I and my team are responsible for the applications that are in production environments. We ensure that all applications are established with proper system monitors (including CPU, network utilization, storage, process memory, etc.) to allow for leading detection of potential issues before they result in an incident or outage. Moreover, I coordinate with the Release Coordinator, Product Owner, and Security Architect to ensure that all scheduled application releases have been properly documented for support and troubleshooting.
As discussed previously, there are four required key system release readiness states (Figure 2). These four product statuses provide confidence to the release team that the software candidate has met all defined standards for production release. The team consists of the Product Owner, Operations Coordinator, Security Architect, and the Release Coordinator. This team represents the sole deciders for what is, and is not, releasing to production. The decision is influenced by product quality, compliance, and organization’s readiness to support. Each member of the release team is responsible for one of these states. This role ensures that both the target environment and the operations group is ready to accept responsibility for production support. During regularly scheduled release meetings, the team reviews each scheduled product release and capture the four readiness states. The product release moves forward with approval of all readiness states.
Tool Use and Workflow Responsibilities
The Operations Coordinator has the overall responsibility to ensure production environments are available, performant, and secure. As part of the release coordination team, this translates to ensuring that all of the necessary software support artifacts are correct, concise, and complete. While the Operations Coordinator is not responsible for creating the Run Book, he/she is responsible for reviewing the contents. Moreover, if there are changes to the Release Plan (say by the addition of a new data source that must be connected), or additional environment elements are required (e.g. servers, load-balancers, etc.), then it is the Operations Coordinator who creates the necessary change tickets. Finally, a review is made of changes around monitoring, logging, and/or auditing tools.

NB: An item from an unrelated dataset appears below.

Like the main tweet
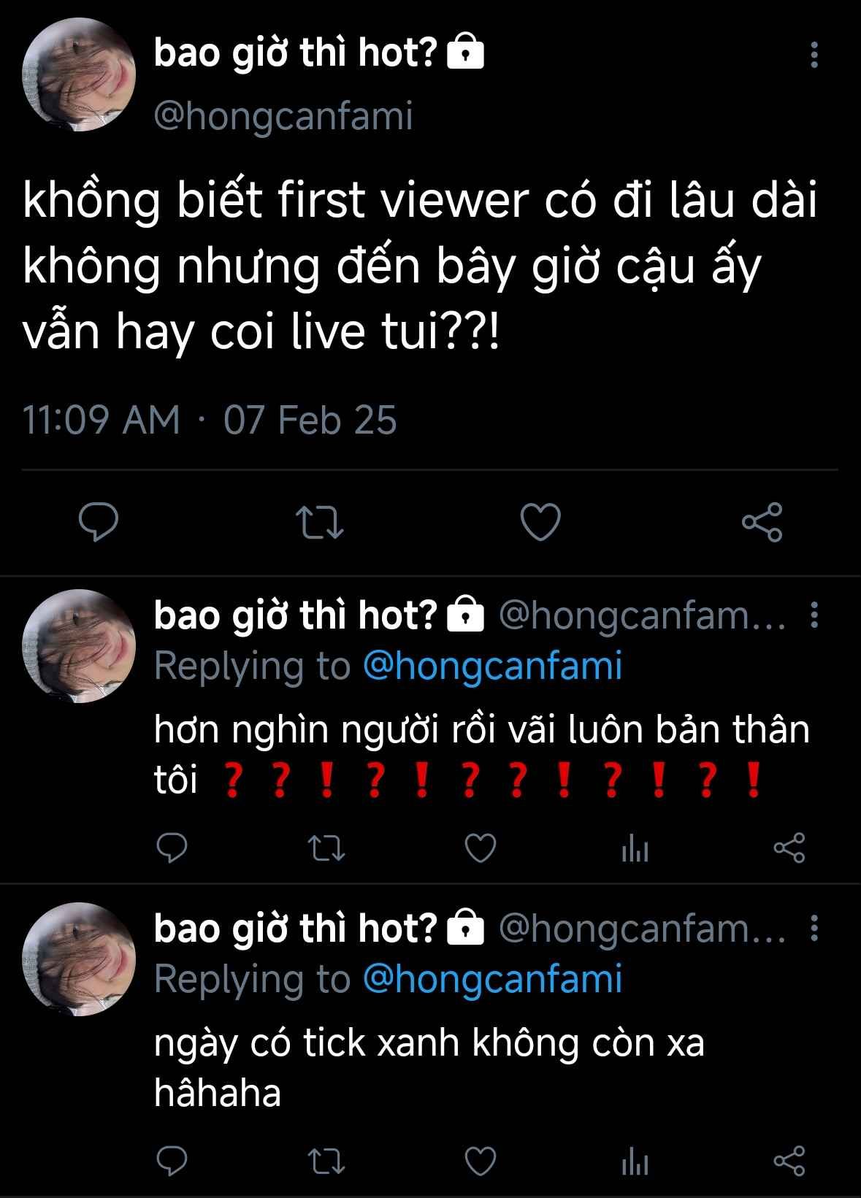The width and height of the screenshot is (861, 1198). click(x=540, y=523)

In short, the Operations Coordinator includes the following responsibilities:
- Review of all release-related documents (Run Book, Release Plan, Release Notes, etc.)

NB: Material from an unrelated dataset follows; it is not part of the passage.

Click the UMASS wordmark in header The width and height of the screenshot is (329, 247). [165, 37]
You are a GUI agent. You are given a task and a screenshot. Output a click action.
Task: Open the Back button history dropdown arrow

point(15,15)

- Coordination with the Infrastructure team on necessary changes to production systems
- Update to the Incident Response Plan
- Monitoring of the release deployment automation for successful completion
- Verification of system logs and audit monitors post-deployment
There are several key artifacts that the Operation Coordinator either uses, tracks, or otherwise manages:
- Run Book – A description of error conditions, application start/stop procedures, configuration settings, security features, repair and recovery guide. Typically, this is provided by the development team.
- Trouble Shooting Guide – A set of frequently asked questions for a specific application or system. This is used by the call center in support of customer inquiries or other application issues.
- Release Plan – A detailed set of steps followed to ensure a proper application/system deployment into the production environment. This is also typically created by the development team in partnership with operations.
- Incident Response Plan – A set of procedures to be followed in the event of an outage, incident, or other service interruption. The plan should include contact points for support, notification, and coordination. An incident response team (IRT) will execute the appropriate plan steps to return to normal operations and support root cause investigation.
The Operation Coordinator’s role in release coordination primarily focuses on the deployment process and subsequent production support. This includes ensuring that all supporting documentation is up-to-date. On-going production monitoring ensures the newly deployed system will continue to function as expected. In this way, the Operation Coordinator supports the organization as a whole to promote business continuity and system availability.